Impossibilities in Collective Choice

Ayan Bhattacharya Download Article

Ayan Bhattacharya is Assistant Professor of Finance at The City University of New York, Baruch College. He has a PhD from Cornell University and his research focus is financial economics, especially financial market design and asset pricing.

It is the election season in India – with all its pomp and boast – and in the US, too, candidates have begun to prime their pitch for the primary season. Millions of people will cast their individual ballots – their personal opinions on the state of affairs – and the magic of democracy will bring forth a collective will sewed from these individual choices. To an economist, elections are an example of the beauty of social choice in action. But then, so are markets! The price of any commodity, say the phone that we carry so nonchalantly in our pockets, represent the opinions of countless bidders and sellers strewn all over the supply chain – from the glass and metal manufacturers in dozens of countries, to the labor contractors that employ tens of thousands of people, to the early adopters and critics that have the power to make or break a new model. At each level of the food chain there is a bargain, and a bargain is the expression of an opinion. Markets, much like democracies, somehow collect all these scattered and discordant opinions and bind them together into a simple aggregate – the sticker price that we pay for the phone. To marvel at modern markets – or modern democracies – is to marvel at the power of social choice. Yet, surprisingly, once one burrows down to the foundation of social choice, one finds a landscape full of paradoxes and impossibilities.

  1. Impossibilities in Voting

Things will quickly turn grim, so let us start our journey on a positive note with a positive result. In the middle of the last century, Kenneth May was a firebrand mathematician flitting from institution to institution – his political views had a way of putting him out of favor with authorities quickly.  Today, May is best known among mathematicians for his research on the history of mathematics. To a political scientist, however, May will always be synonymous with a theorem that bears his name. In a paper published in Econometrica in 1952, May proved that in any voting system where voters had two alternatives, and all votes were treated equal, a simple majority voting was the optimal way to elicit public opinion – the conclusion known as May’s theorem ever since. This was an impressive result. A simple majority, which is how most people think of democratic opinion, was indeed the best expression of collective will according to this theorem. The catch, however, lay in the simplifying assumptions.

*Request A*.
Decide whether each statement agrees with the excerpt on collective choice, answering yes or no and quoting the words of the excerpt that settle it: (i) May's theorem first appeared in a paper in Econometrica in 1952. (ii) Among mathematicians today, May is best known for his work on voting systems. (iii) The author likens markets to democracies.
*Request B*.
In the entries, switch "screenshot" to "capture" throughout the lines that begin at the one containing "coordinates (234, 88)." and stop after the one containing "pyautogui.click(x=1138, y=88)". Leave everything else unchanged and give only those lines.
The excerpt on collective choice and the entries are unrelated to each other.

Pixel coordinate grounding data
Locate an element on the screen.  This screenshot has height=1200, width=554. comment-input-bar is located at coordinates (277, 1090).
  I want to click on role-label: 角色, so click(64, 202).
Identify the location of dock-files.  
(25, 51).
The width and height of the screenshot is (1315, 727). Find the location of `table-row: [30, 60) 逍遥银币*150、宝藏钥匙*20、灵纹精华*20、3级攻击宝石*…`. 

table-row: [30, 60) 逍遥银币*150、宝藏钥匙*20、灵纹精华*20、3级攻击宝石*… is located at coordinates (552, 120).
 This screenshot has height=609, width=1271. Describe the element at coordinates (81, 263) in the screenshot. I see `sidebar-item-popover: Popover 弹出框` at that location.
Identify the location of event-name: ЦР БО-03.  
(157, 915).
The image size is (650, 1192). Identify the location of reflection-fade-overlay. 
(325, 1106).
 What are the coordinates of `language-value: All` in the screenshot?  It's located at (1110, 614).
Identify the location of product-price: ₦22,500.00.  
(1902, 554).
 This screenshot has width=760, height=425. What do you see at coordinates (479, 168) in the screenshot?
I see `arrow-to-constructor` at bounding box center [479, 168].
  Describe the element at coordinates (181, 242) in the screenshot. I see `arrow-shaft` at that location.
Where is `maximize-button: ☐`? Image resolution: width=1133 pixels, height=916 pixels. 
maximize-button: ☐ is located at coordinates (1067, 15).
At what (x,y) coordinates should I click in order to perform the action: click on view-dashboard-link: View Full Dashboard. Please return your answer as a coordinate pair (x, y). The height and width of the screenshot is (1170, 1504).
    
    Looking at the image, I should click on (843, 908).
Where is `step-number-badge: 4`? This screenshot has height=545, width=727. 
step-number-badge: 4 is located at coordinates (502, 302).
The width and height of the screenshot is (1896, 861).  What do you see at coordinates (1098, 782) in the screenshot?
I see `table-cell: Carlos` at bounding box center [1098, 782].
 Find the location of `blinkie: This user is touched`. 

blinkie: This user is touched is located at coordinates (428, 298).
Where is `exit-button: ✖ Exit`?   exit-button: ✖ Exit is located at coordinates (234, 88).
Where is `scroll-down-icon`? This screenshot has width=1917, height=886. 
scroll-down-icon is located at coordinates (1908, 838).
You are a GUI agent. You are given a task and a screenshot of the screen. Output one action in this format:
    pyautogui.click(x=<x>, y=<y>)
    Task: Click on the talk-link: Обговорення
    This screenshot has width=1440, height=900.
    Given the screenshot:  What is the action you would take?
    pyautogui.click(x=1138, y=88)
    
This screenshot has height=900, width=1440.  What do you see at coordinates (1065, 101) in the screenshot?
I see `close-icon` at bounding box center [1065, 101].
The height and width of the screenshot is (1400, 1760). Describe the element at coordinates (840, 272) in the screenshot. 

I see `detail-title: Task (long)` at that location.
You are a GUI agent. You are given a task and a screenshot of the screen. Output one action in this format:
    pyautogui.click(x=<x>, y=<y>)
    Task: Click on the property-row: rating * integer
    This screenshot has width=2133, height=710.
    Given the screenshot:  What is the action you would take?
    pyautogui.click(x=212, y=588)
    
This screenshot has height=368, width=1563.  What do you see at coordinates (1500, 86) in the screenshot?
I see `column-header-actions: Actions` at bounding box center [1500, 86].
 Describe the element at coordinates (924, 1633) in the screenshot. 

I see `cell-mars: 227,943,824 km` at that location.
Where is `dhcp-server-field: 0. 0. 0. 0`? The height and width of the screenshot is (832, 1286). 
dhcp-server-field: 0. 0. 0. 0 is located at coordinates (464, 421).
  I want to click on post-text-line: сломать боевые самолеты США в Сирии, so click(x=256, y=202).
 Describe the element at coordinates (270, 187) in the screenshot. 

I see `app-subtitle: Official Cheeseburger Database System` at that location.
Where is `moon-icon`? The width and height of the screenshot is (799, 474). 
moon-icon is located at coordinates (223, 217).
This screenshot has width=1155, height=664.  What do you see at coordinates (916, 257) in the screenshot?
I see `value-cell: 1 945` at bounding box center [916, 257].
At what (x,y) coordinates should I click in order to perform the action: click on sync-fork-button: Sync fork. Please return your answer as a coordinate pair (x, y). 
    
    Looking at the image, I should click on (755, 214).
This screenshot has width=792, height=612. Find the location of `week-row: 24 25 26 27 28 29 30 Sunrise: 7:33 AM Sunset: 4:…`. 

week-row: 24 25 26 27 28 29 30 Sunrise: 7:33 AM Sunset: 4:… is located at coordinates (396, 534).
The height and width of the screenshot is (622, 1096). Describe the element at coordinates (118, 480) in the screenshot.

*Task solution A*.
(i) Yes: "In a paper published in Econometrica in 1952, May proved that in any voting system where voters had two alternatives, and all votes were treated equal, a simple majority voting was the optimal way to elicit public opinion"
(ii) No: "Today, May is best known among mathematicians for his research on the history of mathematics."
(iii) Yes: "Markets, much like democracies, somehow collect all these scattered and discordant opinions and bind them together into a simple aggregate"

*Task solution B*.
Where is `exit-button: ✖ Exit`?   exit-button: ✖ Exit is located at coordinates (234, 88).
Where is `scroll-down-icon`? This capture has width=1917, height=886. 
scroll-down-icon is located at coordinates (1908, 838).
You are a GUI agent. You are given a task and a capture of the screen. Output one action in this format:
    pyautogui.click(x=<x>, y=<y>)
    Task: Click on the talk-link: Обговорення
    This capture has width=1440, height=900.
    Given the capture:  What is the action you would take?
    pyautogui.click(x=1138, y=88)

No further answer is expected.